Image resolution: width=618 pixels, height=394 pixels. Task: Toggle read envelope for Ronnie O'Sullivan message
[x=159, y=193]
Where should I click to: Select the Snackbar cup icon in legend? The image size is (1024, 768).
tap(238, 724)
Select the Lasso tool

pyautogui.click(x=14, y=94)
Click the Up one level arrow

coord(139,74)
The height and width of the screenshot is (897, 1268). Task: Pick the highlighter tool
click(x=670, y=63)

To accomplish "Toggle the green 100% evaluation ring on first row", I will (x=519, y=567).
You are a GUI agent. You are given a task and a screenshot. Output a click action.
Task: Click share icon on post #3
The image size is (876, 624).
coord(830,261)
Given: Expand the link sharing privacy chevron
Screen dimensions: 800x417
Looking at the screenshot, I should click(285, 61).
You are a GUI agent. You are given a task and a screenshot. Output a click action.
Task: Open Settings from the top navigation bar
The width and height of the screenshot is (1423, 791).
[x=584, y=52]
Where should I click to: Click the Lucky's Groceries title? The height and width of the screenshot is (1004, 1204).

§ **TASK GOAL**:
Repeat, word for word, every line above.

§ **PROBLEM SOLUTION**:
Image resolution: width=618 pixels, height=394 pixels. Task: Toggle read envelope for Ronnie O'Sullivan message
[x=159, y=193]
Where should I click to: Select the Snackbar cup icon in legend? The image size is (1024, 768).
tap(238, 724)
Select the Lasso tool

pyautogui.click(x=14, y=94)
Click the Up one level arrow

coord(139,74)
The height and width of the screenshot is (897, 1268). Task: Pick the highlighter tool
click(x=670, y=63)

To accomplish "Toggle the green 100% evaluation ring on first row", I will (x=519, y=567).
You are a GUI agent. You are given a task and a screenshot. Output a click action.
Task: Click share icon on post #3
The image size is (876, 624).
coord(830,261)
Given: Expand the link sharing privacy chevron
Screen dimensions: 800x417
Looking at the screenshot, I should click(285, 61).
You are a GUI agent. You are given a task and a screenshot. Output a click action.
Task: Open Settings from the top navigation bar
The width and height of the screenshot is (1423, 791).
[x=584, y=52]
Where should I click to: Click the Lucky's Groceries title? The height and width of the screenshot is (1004, 1204).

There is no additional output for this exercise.